The Tacoma Eye staff works very hard at helping you estimate how much a patient’s out of pocket cost can be. However the final decision is made by your insurance company after the exam is complete. Once they determine how much they are willing to pay, an explanation of benefits (EOB form) will be mailed to you from your insurer(s). Read it carefully. The ultimate responsibility for payment is that of the patient or guardian.
What is the difference between Vision insurance and Medical insurance?
Now more than ever insurance is complicated and seems to cover less and less. We hope this information will help you.
Vision Plans cover routine vision screening services such as periodic eye examinations and refractions (determining the eyeglass prescription.) Some vision plans will also offer benefits on materials.

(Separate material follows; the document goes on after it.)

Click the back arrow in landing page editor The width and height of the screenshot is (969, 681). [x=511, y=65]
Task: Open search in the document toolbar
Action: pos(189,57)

These benefits may take the form of allowances toward materials and contact lens fittings. Benefits vary greatly and it is important for patients to communicate with their vision plan to know what is covered.
Examples of Vision Insurance are: VSP, Davis Vision and EYEMED
Medical insurance, on the other hand, covers medical eye care like eye emergencies and diseases (Dry eye, Glaucoma, Diabetes, Macular Degeneration). Often, diagnostic tests such as specialized photography and specialized visual field evaluations are covered as well. Most insurances have deductibles and co-pays associated with your coverage. Please check with your nsurance plan to know what your deductible is.
Examples of Medical insurance are: Aetna and Regence.
Sometimes we see patients “out of network”. In these cases, we will give you the documentation you will need to be reimbursed by your insurance.
Please read the “explanation of benefit” (EOB) forms you get from your vision insurance and medical insurance carriers carefully.
HSAs and Flex Spending Accounts may be used to cover prescription eyewear.
Some patients may prefer to not use insurance and pay cash for their exams, please check with our front desk on discounts for “private pay”.
For Example: If you are coming in for a yearly vision exam and want to see if your eyeglass prescription has changed you typically use a vision plan to cover a portion of the visit cost. If you were hit in your eye with a stick while cleaning the yard and came in to see us we would bill your medical plan.
Most often what occurs is a patient comes in for their annual eye exam and we may discover signs of macular degeneration (for example) and schedule you to return for additional testing. Typically the first appointment will be billed to the vision insurance and the follow up visits and testing are billed to your medical insurance.